» **TASK INSTRUCTIONS**: Return, word for word, only the lines of the items below, starting at the line containing "You are a GUI" and ending at the line containing "tap(428, 208)", with both of those lines included and the pictures left out.

» **GIVEN INFORMATION**:
::::

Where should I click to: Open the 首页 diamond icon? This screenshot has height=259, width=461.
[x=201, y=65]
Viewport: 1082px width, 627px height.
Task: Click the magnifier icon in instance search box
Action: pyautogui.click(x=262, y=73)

::::

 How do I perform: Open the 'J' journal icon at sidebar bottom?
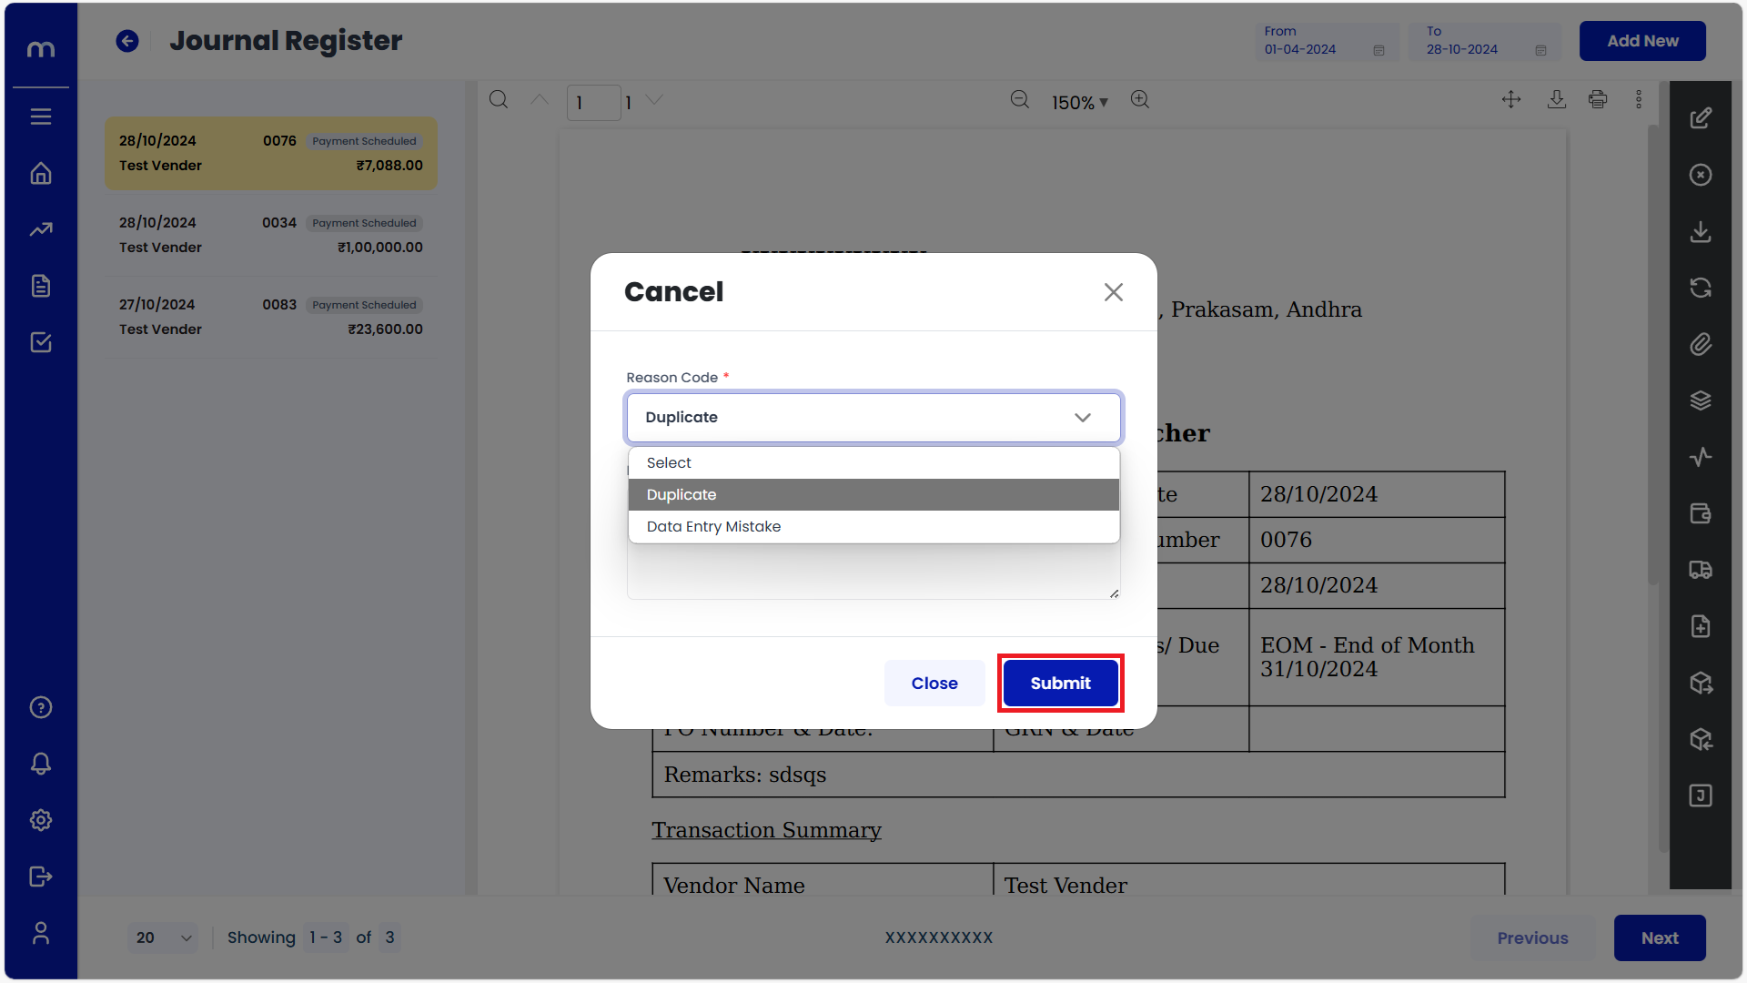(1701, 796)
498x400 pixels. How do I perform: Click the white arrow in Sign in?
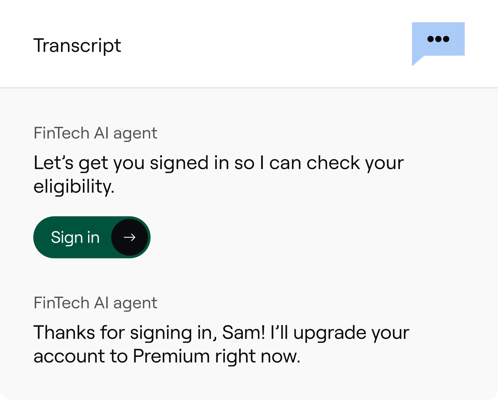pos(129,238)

::::

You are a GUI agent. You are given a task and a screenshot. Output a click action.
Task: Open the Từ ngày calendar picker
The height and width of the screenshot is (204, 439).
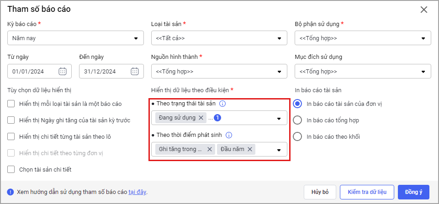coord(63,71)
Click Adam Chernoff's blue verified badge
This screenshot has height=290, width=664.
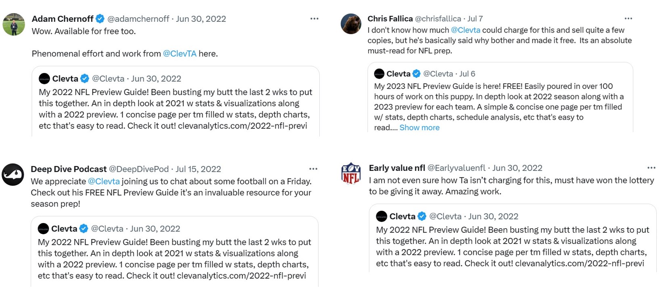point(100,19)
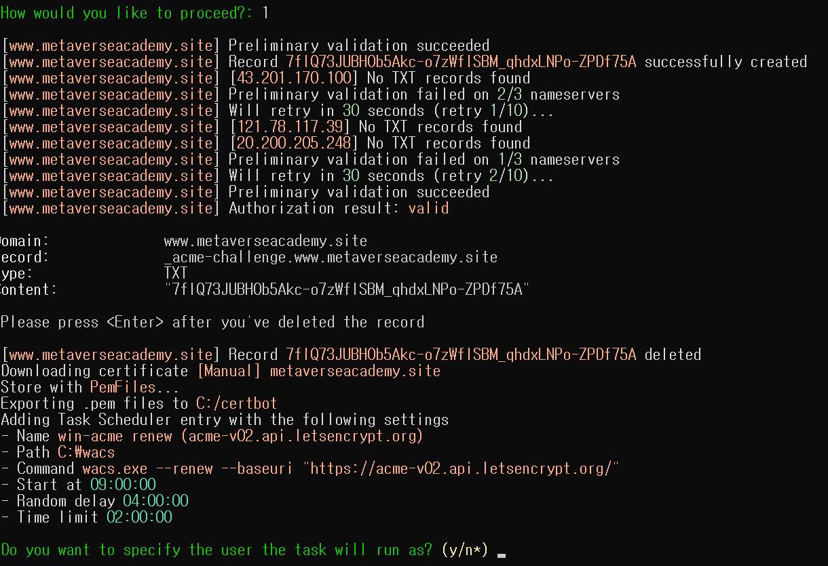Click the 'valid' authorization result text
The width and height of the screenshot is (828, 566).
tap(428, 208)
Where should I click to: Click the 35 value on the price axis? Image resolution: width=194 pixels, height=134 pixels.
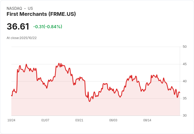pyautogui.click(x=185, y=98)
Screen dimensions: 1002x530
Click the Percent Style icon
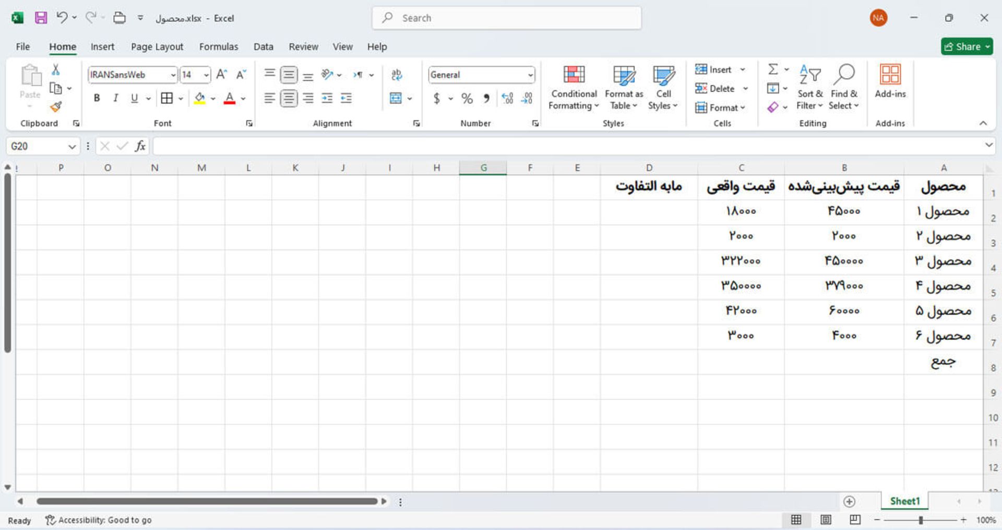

::::

» **SOLUTION**:
You are a GUI agent. You are given a task and a screenshot. Output a click action.
Task: Open the Từ ngày calendar picker
The height and width of the screenshot is (204, 439).
coord(63,71)
Click Adam Chernoff's blue verified badge
This screenshot has height=290, width=664.
point(100,19)
Click the 'valid' authorization result text
The width and height of the screenshot is (828, 566).
tap(428, 208)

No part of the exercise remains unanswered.